(Stored data entries)
========================================================================
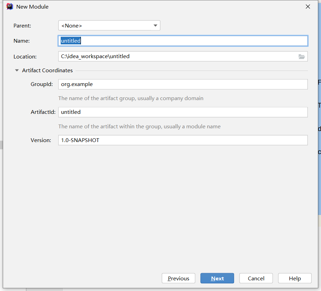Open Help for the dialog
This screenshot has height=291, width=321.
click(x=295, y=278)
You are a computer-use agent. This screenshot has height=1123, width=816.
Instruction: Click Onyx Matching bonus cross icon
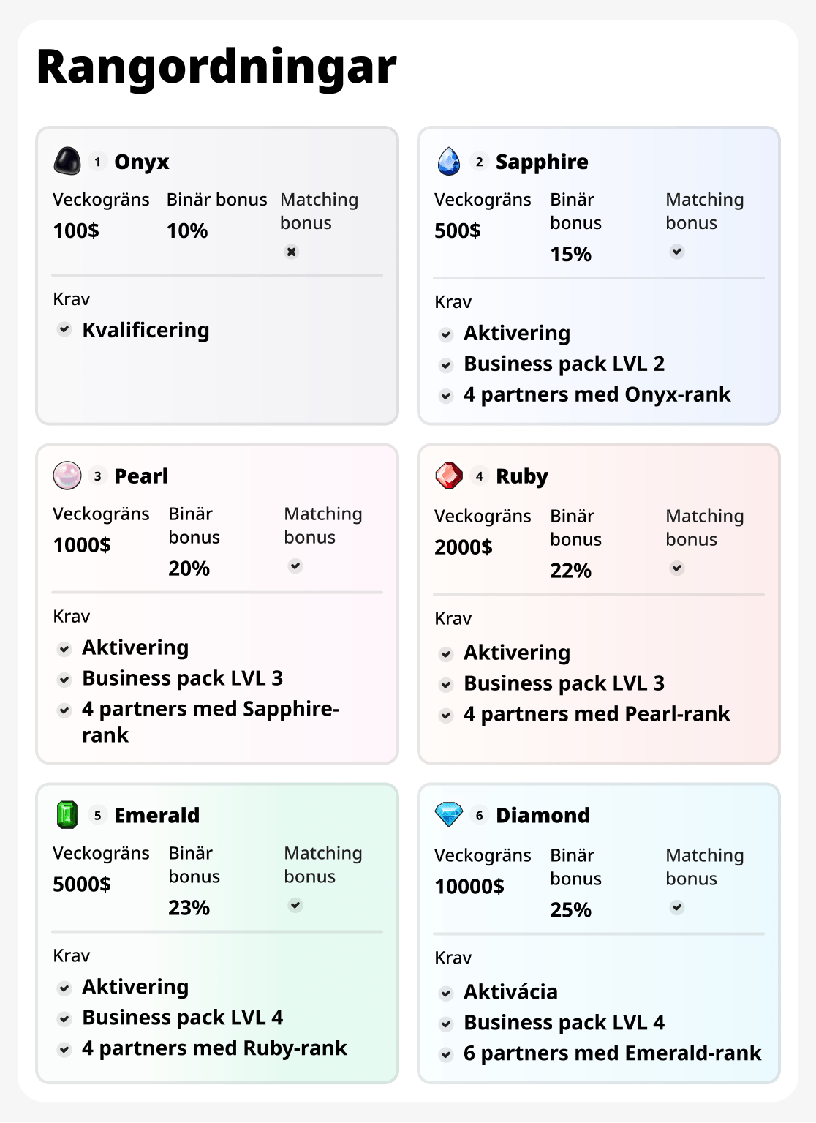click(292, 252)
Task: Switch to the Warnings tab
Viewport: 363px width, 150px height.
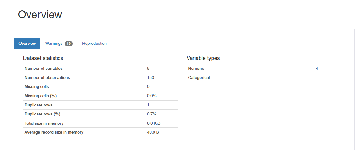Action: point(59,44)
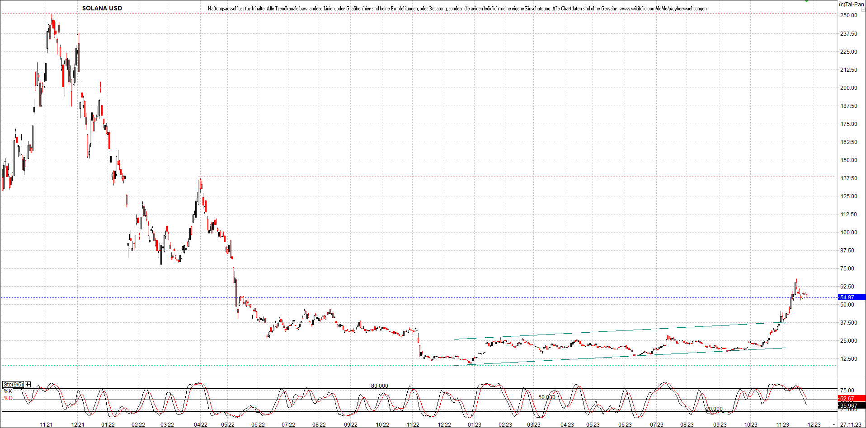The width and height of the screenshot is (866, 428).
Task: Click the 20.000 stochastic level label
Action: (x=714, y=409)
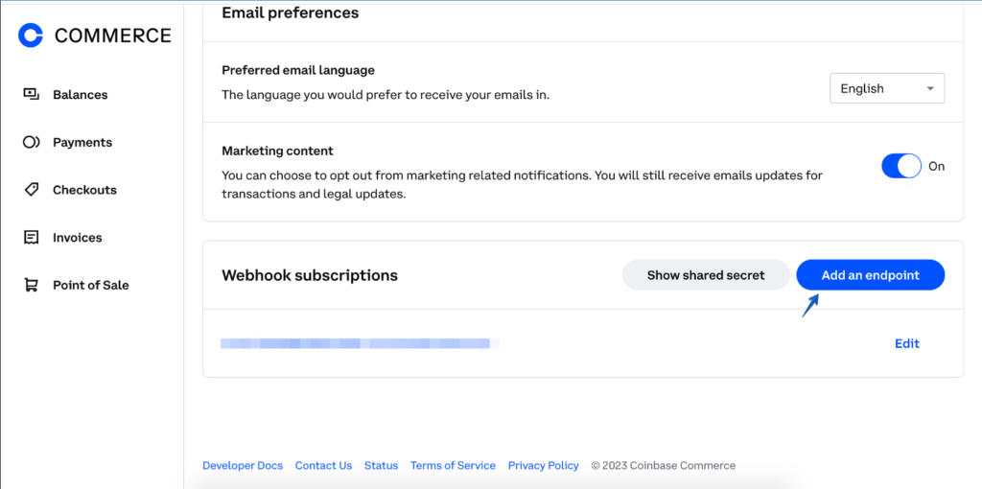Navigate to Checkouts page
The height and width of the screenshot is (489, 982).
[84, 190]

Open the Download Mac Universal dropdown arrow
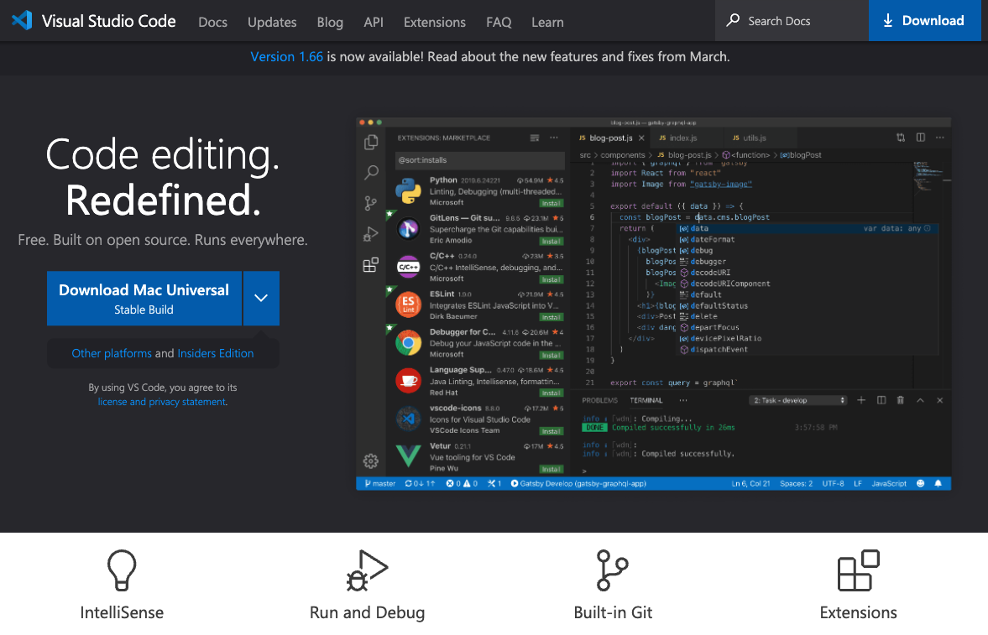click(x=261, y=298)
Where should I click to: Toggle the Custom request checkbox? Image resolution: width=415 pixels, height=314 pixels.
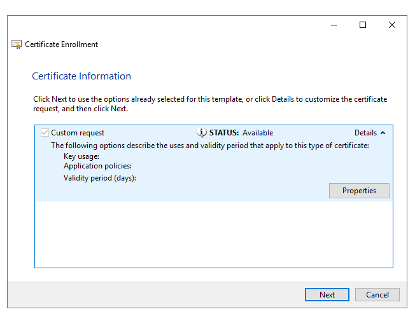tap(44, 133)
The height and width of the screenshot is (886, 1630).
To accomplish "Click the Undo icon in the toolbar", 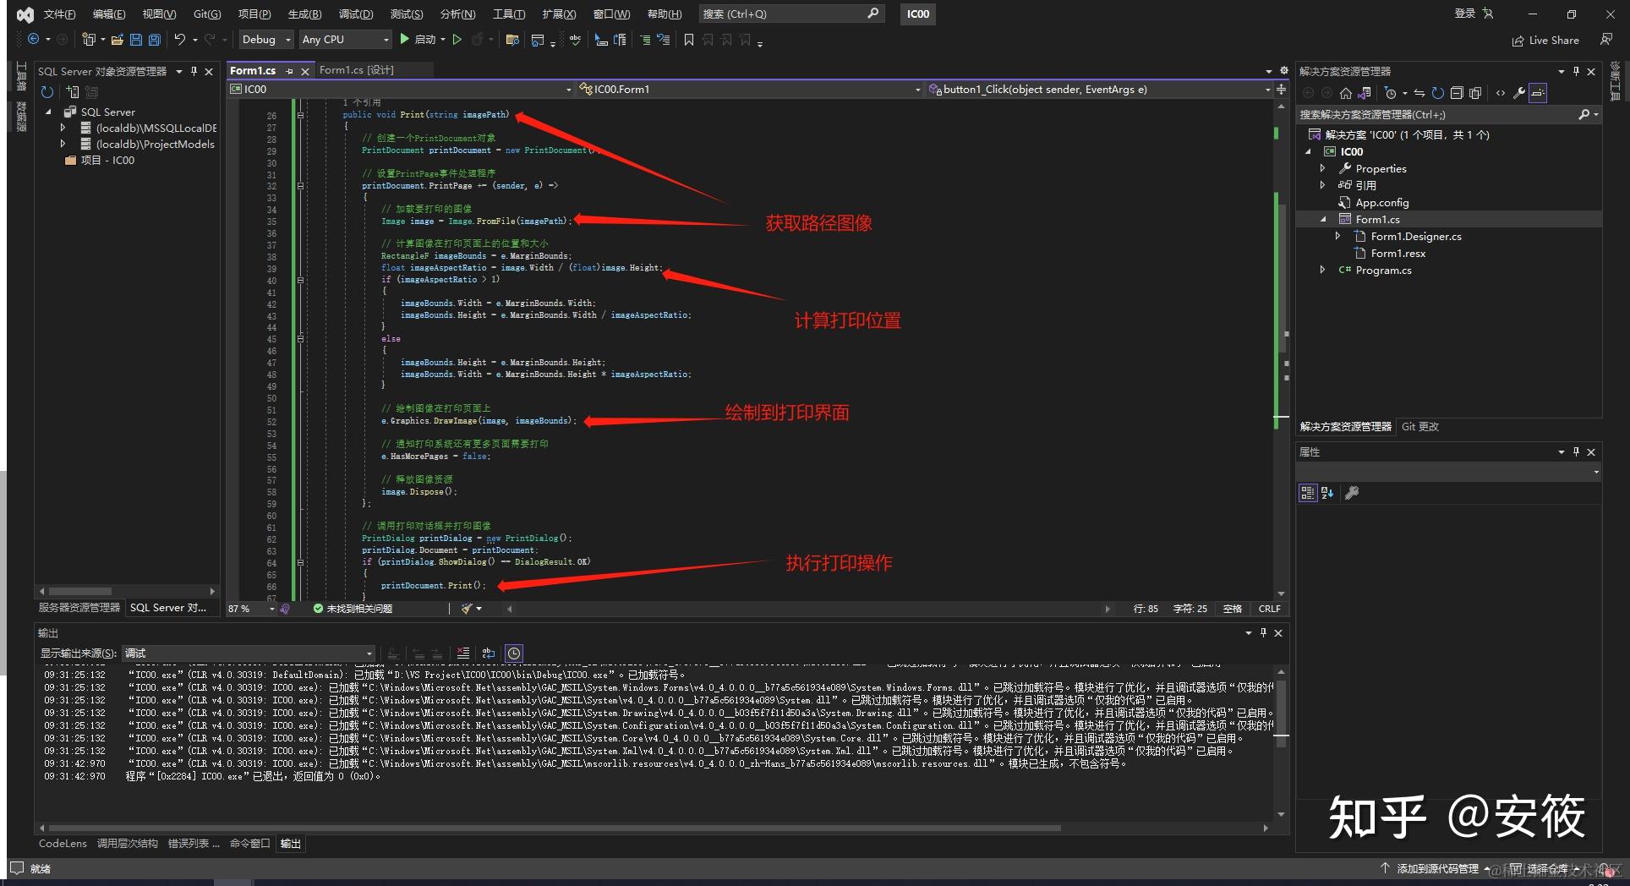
========================================================================
▶ _Exercise goal_: Would you write out exactly the lines above, starting at the line containing "You are a computer-use" and stopping after the line containing "Task: Switch to the Warnings tab"? Omit the pictures.

▶ _Written solution_:
You are a computer-use agent. This screenshot has height=1123, width=816.
Instruction: Click Onyx Matching bonus cross icon
click(292, 252)
Task: Switch to the Warnings tab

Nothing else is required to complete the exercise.